Touche pas à mon Zemmour !

C’est la fin de l’année, et l’heure des actes de contrition : que penserons nos enfants de l’histoire du désastre que nous sommes en train d’écrire ?

Cette fois, c’est parti, nous vivons une époque formidable ! L’INSEE prévoit l’année 2015 sous les auspices de la croissance, les innombrables et excellentes mesures prises par notre gouvernement vont produire leurs effets, et ne serait-ce obligations de laïcité, on pourrait annoncer l’année 2015 comme l’année de Noël tous les jours pour tous… Et mieux, ou peut-être bien normal : la cote de popularité de notre président remonte dans les sondages ! D’ailleurs, ceux qui l’approchent nous le décrivent comme détendu et joyeux, enchaînant les mots d’esprit : le ravi de l’Élysée !

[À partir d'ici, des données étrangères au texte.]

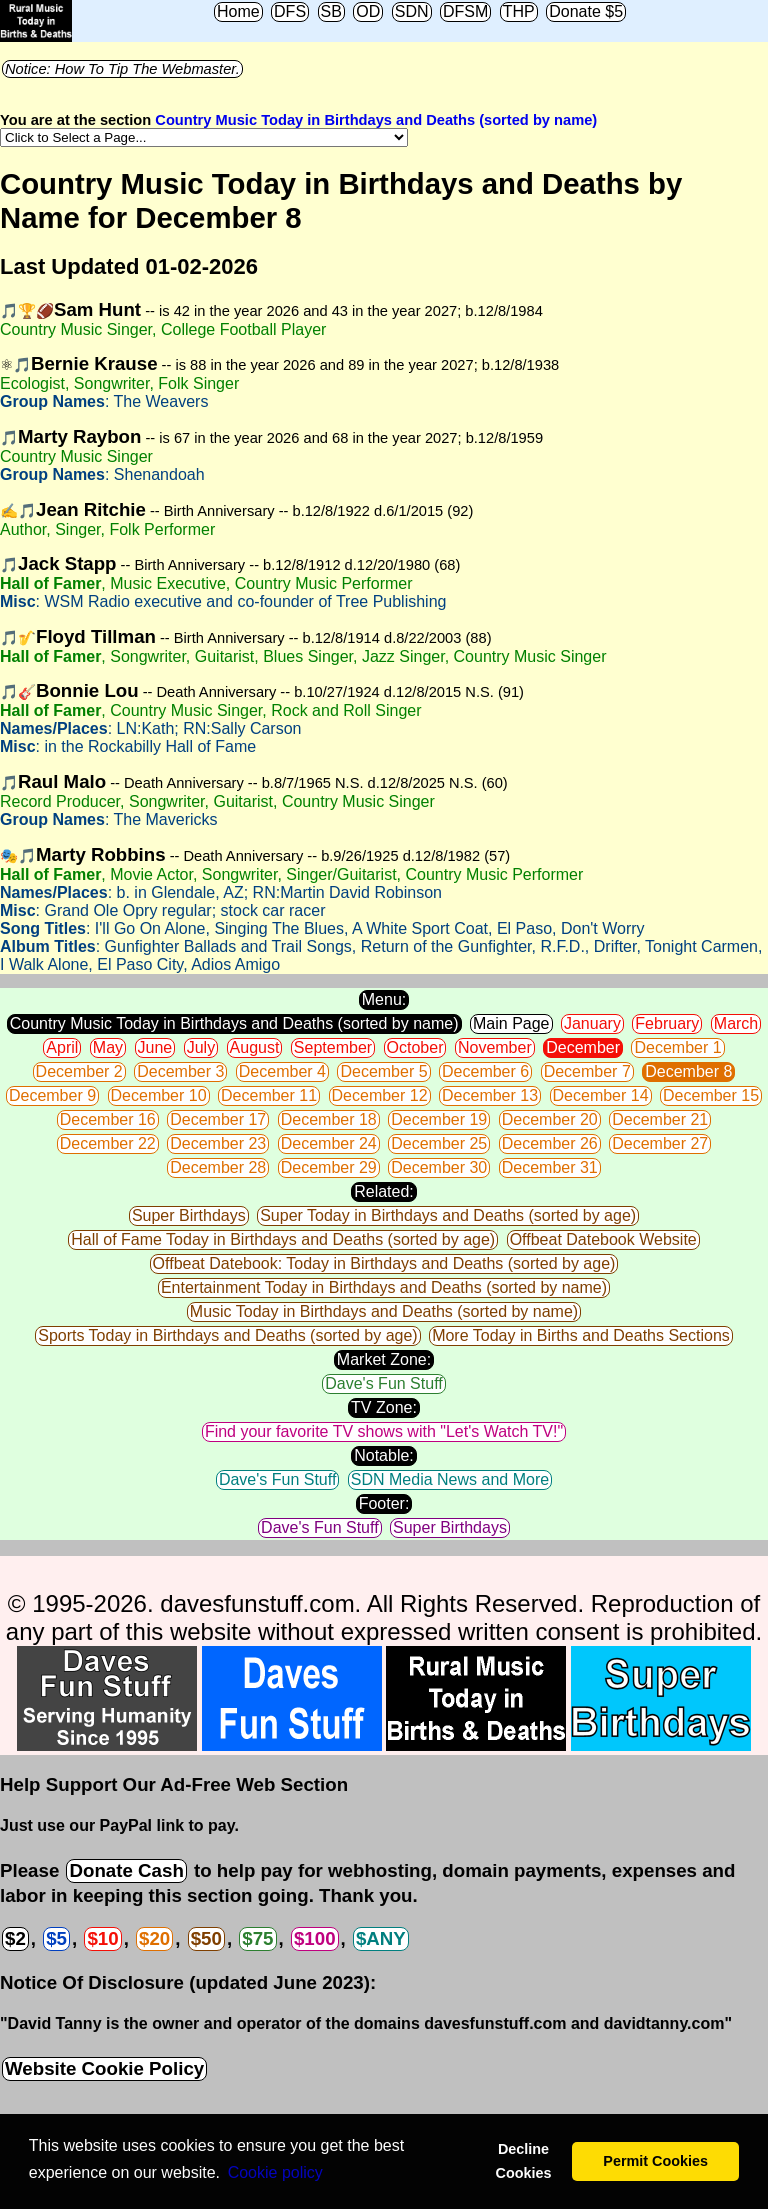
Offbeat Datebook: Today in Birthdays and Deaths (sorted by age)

Le projet du mois : la loi Macron ! Plus de 100 mesures aussi diverses que variées pour améliorer notre quotidien ! Ce n’est plus une loi, c’est un feu d’artifice ! Une promesse d’enrichissement personnel pour tous !

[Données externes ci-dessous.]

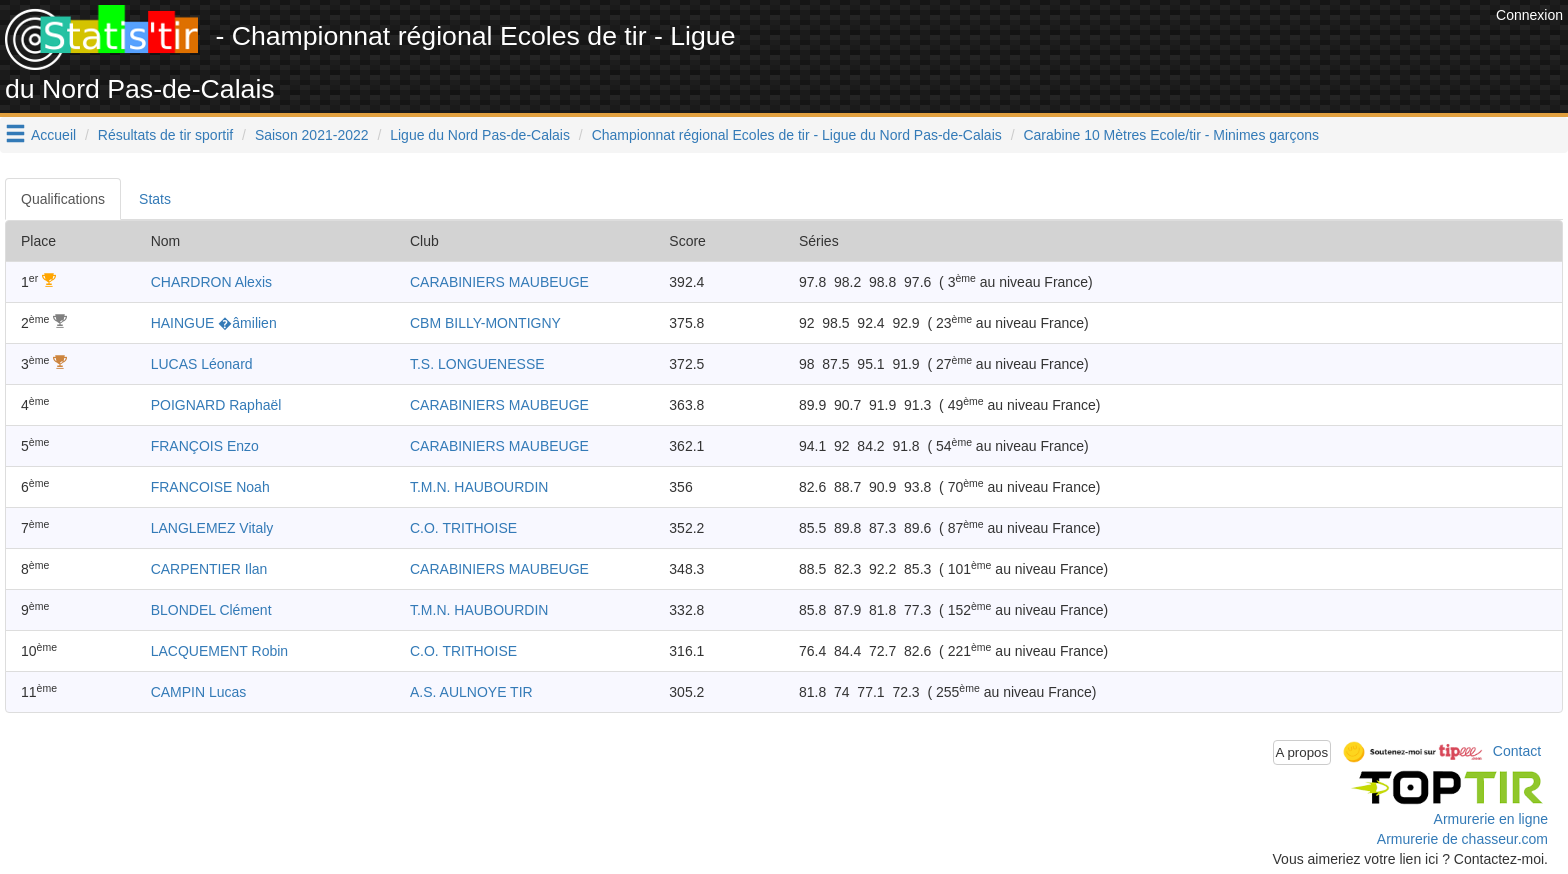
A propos (1302, 752)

Un exemple, par exemple : les frais de notaire, que la concurrence va faire fondre comme neige au soleil. Formidable ! Au fait, les frais de notaire vont-ils dans la poche de notaires ? Oui, enfin pas vraiment : ces derniers en reversent quelque 84 %, sous formes diverses, à l’état. On va donc réduire ces 84 % ? Ah mais non ! Ça, c’est le dur, le cœur du système ! Pas question d’y toucher. Alors les économies, c’est seulement sur ce qui reste ? Sur 16 % ? Voilà qui douche un peu mon enthousiasme ! Il se trouve que j’ai acheté il n’y a pas très longtemps… une place de parking ! Et pour l’achat de cette simple place, une telle liasse de documents qu’il eût fallu les répartir sur au moins dix épaisseurs, si l’on avait voulu les étaler sur mon parking ! Et finalement, le prix payé par page au notaire se rapproche dangereusement… du prix du papier ! La concurrence permettra peut-être des économies sur le prix d’achat du papier, mais bon ! Pas de quoi toucher réellement à la facture !

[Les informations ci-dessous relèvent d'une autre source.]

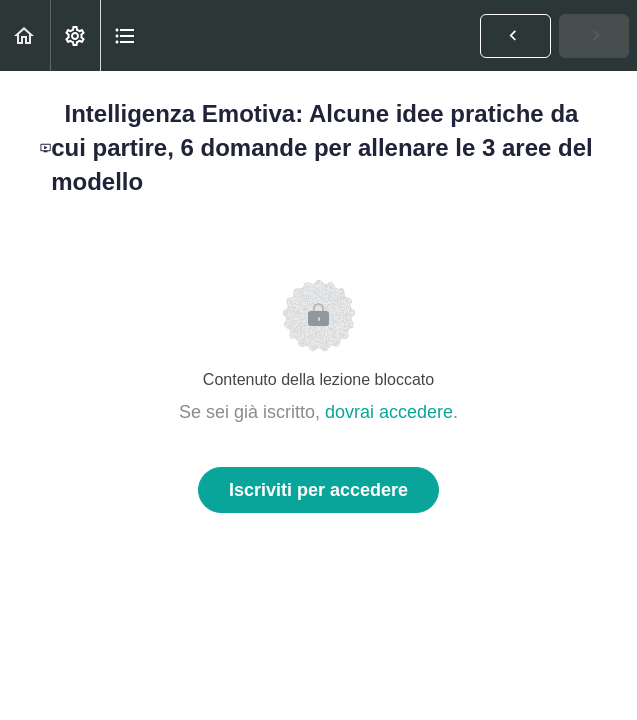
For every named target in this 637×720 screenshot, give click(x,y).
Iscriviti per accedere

Et les autres mesures ? Ben, c’est un peu toujours la même chose ! « C’est le millième de ce qu’il faudrait faire », a déclaré un expert, puisqu’il s’agit de Jacques Attali lui-même. Le millième, bon, c’est déjà ça, il faudra s’en contenter.

À dire vrai, pourtant, c’est l’architecture même qui semble bancale : une loi qui s’attaque à la rente, aux rentes ! C’est trop fort ! Mais sans toucher, même d’un centime, au lourd de la rente : élus, hommes de l’état, politiques, tous leurs copains, syndicats, parafonctionnaires, et… salariés ! (Oui, je sais que je vais faire bondir plus d’un de mes amis, mais c’est un fait : une personne payée en fonction, non du travail qu’elle produit, mais d’un statut éminemment protecteur est plus proche de la situation du rentier que celle du producteur.) Mais les autres rentiers, ça représente quoi ? 1 %, 0,1 % du gros de la masse ? Et puis ces rentiers sont-ils tant rentiers que cela, ou plutôt des boucs émissaires ? Or l’histoire nous apprend que le sacrifice des boucs fait plaisir à tout le monde, mais ne change rien aux problèmes des chèvres et des moutons (des électeurs et des contribuables, si vous préférez) : ce sera comme les économies de papier des notaires, ça ne va pas changer le cours des affaires…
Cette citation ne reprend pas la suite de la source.